# TASK DETAILS
Restate word for word the lines that begin the listing and end with the line holding "Given: Pick the".

+++ PROVIDED ENTRIES +++

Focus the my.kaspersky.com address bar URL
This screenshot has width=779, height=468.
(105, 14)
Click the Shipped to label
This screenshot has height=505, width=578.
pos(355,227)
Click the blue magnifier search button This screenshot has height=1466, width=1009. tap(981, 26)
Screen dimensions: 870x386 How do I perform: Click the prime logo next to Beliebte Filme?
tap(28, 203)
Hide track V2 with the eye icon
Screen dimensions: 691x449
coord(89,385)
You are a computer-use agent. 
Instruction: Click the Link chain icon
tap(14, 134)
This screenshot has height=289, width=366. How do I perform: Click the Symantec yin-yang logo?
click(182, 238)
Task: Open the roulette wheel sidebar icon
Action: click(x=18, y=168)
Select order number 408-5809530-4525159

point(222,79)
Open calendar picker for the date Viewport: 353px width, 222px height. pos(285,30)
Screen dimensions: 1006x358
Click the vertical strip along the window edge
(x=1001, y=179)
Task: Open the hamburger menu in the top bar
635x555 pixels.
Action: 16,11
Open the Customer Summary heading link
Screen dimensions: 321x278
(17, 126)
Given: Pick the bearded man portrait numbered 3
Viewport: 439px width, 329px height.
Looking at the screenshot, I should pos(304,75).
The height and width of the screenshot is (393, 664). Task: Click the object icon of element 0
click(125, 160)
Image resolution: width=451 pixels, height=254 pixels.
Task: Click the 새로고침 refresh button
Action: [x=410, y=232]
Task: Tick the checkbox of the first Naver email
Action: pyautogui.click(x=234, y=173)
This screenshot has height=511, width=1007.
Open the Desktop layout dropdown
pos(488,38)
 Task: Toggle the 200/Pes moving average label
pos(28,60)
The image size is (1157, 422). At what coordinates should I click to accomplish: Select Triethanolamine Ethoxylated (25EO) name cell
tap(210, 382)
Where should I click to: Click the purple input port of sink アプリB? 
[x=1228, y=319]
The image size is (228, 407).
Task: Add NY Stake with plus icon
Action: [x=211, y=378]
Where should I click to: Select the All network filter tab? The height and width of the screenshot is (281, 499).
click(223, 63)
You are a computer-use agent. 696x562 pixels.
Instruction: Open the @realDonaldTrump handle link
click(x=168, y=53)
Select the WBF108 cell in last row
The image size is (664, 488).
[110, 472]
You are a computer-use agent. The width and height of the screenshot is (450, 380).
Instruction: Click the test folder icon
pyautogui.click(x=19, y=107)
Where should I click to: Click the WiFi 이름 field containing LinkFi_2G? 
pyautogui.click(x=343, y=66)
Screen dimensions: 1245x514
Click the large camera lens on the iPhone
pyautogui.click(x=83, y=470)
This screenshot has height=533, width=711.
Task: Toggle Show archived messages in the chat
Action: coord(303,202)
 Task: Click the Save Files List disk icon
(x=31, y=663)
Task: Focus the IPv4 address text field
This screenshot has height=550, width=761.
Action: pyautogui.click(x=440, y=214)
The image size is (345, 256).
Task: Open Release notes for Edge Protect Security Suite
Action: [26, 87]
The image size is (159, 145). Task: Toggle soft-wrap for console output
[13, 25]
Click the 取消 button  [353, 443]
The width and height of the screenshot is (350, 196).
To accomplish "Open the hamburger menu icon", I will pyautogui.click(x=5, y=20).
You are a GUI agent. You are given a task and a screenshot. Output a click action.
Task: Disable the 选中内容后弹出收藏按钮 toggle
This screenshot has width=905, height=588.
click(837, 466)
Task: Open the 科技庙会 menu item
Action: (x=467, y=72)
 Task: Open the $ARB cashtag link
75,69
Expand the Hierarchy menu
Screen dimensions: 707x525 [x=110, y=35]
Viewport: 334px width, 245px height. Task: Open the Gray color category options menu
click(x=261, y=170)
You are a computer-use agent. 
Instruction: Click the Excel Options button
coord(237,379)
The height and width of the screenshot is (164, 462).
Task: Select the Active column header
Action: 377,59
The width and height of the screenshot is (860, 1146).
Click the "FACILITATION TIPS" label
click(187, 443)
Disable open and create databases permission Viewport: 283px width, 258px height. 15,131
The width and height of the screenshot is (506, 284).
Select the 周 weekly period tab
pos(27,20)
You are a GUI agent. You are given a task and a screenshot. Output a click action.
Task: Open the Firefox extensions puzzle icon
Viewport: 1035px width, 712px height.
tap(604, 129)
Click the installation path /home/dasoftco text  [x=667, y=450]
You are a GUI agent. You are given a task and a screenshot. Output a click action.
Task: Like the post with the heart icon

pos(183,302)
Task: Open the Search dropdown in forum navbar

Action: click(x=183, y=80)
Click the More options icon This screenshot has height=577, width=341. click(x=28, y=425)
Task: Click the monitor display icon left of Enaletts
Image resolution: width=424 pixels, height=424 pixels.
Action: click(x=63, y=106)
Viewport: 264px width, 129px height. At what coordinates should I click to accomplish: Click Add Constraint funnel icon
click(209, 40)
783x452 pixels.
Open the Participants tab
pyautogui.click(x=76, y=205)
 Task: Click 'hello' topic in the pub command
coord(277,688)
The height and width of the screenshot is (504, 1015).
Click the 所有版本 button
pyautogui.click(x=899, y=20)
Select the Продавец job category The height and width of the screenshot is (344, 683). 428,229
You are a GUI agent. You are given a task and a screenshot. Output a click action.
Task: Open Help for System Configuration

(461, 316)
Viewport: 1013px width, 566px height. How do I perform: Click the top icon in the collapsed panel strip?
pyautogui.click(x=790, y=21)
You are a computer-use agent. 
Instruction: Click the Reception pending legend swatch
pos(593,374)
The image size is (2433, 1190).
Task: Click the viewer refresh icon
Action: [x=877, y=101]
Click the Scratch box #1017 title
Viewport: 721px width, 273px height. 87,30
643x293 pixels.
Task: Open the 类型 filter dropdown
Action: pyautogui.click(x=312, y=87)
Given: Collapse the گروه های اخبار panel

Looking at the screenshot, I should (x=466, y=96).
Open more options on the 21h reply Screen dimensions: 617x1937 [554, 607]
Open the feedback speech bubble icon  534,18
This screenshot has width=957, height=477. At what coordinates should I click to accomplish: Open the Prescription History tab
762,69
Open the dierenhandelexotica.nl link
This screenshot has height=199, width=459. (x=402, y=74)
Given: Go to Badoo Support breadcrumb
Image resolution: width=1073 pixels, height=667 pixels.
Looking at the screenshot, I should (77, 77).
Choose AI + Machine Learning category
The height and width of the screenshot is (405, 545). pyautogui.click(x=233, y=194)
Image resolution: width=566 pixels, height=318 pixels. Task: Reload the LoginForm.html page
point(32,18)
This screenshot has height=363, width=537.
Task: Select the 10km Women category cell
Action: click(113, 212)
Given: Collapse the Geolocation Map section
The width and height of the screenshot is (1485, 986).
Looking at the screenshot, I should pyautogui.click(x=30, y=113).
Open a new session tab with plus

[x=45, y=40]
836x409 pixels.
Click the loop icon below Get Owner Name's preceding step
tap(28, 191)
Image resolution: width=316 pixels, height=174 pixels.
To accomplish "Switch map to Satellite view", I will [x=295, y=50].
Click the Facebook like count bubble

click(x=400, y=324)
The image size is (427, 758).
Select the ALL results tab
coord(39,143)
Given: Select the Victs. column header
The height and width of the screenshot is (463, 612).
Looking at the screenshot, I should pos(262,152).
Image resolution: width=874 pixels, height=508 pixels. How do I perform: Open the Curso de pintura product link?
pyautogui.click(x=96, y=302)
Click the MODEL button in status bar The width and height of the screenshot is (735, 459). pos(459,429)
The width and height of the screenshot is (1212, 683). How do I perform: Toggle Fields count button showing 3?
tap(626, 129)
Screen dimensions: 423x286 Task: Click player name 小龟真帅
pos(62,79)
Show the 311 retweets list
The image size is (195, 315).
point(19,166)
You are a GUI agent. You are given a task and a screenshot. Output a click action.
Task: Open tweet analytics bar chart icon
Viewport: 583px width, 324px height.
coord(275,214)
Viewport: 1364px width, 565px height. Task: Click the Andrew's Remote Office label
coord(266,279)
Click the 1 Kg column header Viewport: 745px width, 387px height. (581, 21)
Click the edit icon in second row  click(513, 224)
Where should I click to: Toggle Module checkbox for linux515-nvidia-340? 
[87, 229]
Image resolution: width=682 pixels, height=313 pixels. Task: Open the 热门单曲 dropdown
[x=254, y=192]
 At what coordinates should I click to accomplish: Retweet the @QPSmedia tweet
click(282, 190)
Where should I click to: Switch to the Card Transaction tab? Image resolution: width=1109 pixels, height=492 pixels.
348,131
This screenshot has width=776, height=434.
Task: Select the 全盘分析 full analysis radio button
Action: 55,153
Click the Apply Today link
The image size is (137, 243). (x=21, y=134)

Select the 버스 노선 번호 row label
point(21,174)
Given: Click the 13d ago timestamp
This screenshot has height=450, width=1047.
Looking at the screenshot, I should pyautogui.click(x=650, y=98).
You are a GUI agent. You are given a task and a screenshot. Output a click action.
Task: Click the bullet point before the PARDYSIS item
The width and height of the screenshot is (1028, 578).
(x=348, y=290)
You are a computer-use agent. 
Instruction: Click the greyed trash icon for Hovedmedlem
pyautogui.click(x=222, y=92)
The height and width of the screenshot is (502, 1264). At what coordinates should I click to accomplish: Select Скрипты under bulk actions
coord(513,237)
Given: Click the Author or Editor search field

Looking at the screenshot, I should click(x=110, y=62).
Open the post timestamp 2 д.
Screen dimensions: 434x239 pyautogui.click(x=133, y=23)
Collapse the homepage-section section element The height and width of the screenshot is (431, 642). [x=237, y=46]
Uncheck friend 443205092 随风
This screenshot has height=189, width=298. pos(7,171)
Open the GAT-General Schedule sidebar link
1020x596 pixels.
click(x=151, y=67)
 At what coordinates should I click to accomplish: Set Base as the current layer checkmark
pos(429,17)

+++

# OUTPUT FOR THIS EXERCISE
Focus the my.kaspersky.com address bar URL
This screenshot has width=779, height=468.
(105, 14)
Click the Shipped to label
This screenshot has height=505, width=578.
pos(355,227)
Click the blue magnifier search button This screenshot has height=1466, width=1009. tap(981, 26)
Screen dimensions: 870x386 How do I perform: Click the prime logo next to Beliebte Filme?
tap(28, 203)
Hide track V2 with the eye icon
Screen dimensions: 691x449
coord(89,385)
You are a computer-use agent. 
Instruction: Click the Link chain icon
tap(14, 134)
This screenshot has height=289, width=366. How do I perform: Click the Symantec yin-yang logo?
click(182, 238)
Task: Open the roulette wheel sidebar icon
Action: click(x=18, y=168)
Select order number 408-5809530-4525159

point(222,79)
Open calendar picker for the date Viewport: 353px width, 222px height. pos(285,30)
Screen dimensions: 1006x358
Click the vertical strip along the window edge
(x=1001, y=179)
Task: Open the hamburger menu in the top bar
635x555 pixels.
Action: 16,11
Open the Customer Summary heading link
Screen dimensions: 321x278
(17, 126)
Given: Pick the bearded man portrait numbered 3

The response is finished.